ANTIGEN-INDUCED APOPTOTIC DEATH OF LY-1 B-CELLS RESPONSIBLE FOR AUTOIMMUNE-DISEASE IN TRANSGENIC MICE

STUDIES on transgenic mice expressing immunoglobulins against self-antigens 1-6 have shown that self-tolerance is maintained by active elimination (clonal deletion) 1-3,7, functional inactivation (clonal anergy) 4,5,8 of self-reactive B cells, or a combination of both 6. We have established and characterized a transgenic mouse line expressing an anti-erythrocyte autoantibody 6. In contrast to other autoantibody transgenic lies, about 50% of the animals of this transgenic line suffer from autoimmune disease, indicating a loss of self-tolerance.
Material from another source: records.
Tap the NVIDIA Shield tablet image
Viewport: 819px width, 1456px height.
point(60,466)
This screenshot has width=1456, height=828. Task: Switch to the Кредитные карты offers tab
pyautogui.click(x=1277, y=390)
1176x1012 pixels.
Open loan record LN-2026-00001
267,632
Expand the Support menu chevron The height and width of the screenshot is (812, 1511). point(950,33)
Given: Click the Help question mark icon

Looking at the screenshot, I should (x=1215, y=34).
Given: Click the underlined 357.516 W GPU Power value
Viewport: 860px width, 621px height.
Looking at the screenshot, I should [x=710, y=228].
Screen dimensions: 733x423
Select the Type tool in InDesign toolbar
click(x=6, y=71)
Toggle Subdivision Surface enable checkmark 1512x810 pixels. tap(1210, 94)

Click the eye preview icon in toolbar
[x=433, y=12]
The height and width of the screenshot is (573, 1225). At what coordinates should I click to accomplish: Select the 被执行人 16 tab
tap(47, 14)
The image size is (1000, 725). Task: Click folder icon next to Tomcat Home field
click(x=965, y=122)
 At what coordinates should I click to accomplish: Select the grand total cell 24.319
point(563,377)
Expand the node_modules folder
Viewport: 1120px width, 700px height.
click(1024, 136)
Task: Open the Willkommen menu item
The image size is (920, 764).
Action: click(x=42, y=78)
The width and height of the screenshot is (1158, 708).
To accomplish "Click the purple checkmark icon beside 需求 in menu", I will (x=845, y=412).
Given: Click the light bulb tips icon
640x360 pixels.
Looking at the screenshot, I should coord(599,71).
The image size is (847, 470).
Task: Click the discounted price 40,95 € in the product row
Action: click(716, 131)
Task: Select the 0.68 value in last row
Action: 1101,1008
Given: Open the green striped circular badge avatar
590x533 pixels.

Here we show that peritoneal Ly-1 B cells (also known as B-1 cells 9) are responsible for this autoimmune disease in our transgenic mice. A few self-reactive Ly-1 B cells that have somehow escaped the deletion mechanism expand in the peritoneum because of the absence of self-antigen. These Ly-1 B cells are eliminated in vivo by apoptosis once exposed to self-antigen. On the basis of these results we propose a novel autoantibody production mechanism whereby self-reactive B cells sequestered in compartments free of self-antigens may survive, proliferate and be activated for generation of pathogenic autoantibodies in autoimmune diseases.